Description of the task:
For this exercise, transcribe all of the records exactly as given.

Records shown:
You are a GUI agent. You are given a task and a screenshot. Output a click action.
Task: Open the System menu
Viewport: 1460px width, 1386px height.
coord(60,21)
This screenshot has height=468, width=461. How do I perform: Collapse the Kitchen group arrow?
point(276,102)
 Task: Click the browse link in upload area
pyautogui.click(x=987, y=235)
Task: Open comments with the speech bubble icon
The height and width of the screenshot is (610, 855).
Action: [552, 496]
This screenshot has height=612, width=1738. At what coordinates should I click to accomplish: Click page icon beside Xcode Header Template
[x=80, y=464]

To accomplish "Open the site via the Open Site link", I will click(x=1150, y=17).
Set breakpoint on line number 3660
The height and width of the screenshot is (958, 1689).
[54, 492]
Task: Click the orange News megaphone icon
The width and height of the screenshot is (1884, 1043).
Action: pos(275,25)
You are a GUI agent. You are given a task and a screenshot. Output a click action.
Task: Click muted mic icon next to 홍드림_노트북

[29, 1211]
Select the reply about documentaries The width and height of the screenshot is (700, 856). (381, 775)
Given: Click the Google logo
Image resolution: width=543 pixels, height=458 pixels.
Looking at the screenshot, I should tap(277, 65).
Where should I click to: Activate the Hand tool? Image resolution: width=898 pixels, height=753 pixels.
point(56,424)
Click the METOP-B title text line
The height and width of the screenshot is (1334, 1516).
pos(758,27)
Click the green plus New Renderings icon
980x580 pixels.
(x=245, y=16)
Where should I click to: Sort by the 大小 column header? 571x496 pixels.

Answer area:
You are a GUI agent. You are given a task and a screenshot. Output a click action.
Task: Open the System menu
Viewport: 1460px width, 1386px height.
coord(60,21)
This screenshot has height=468, width=461. How do I perform: Collapse the Kitchen group arrow?
point(276,102)
 Task: Click the browse link in upload area
pyautogui.click(x=987, y=235)
Task: Open comments with the speech bubble icon
The height and width of the screenshot is (610, 855).
Action: [552, 496]
This screenshot has height=612, width=1738. At what coordinates should I click to accomplish: Click page icon beside Xcode Header Template
[x=80, y=464]

To accomplish "Open the site via the Open Site link", I will click(x=1150, y=17).
Set breakpoint on line number 3660
The height and width of the screenshot is (958, 1689).
[54, 492]
Task: Click the orange News megaphone icon
The width and height of the screenshot is (1884, 1043).
Action: pos(275,25)
You are a GUI agent. You are given a task and a screenshot. Output a click action.
Task: Click muted mic icon next to 홍드림_노트북

[29, 1211]
Select the reply about documentaries The width and height of the screenshot is (700, 856). (381, 775)
Given: Click the Google logo
Image resolution: width=543 pixels, height=458 pixels.
Looking at the screenshot, I should tap(277, 65).
Where should I click to: Activate the Hand tool? Image resolution: width=898 pixels, height=753 pixels.
point(56,424)
Click the METOP-B title text line
The height and width of the screenshot is (1334, 1516).
pos(758,27)
Click the green plus New Renderings icon
980x580 pixels.
(x=245, y=16)
Where should I click to: Sort by the 大小 column header? 571x496 pixels.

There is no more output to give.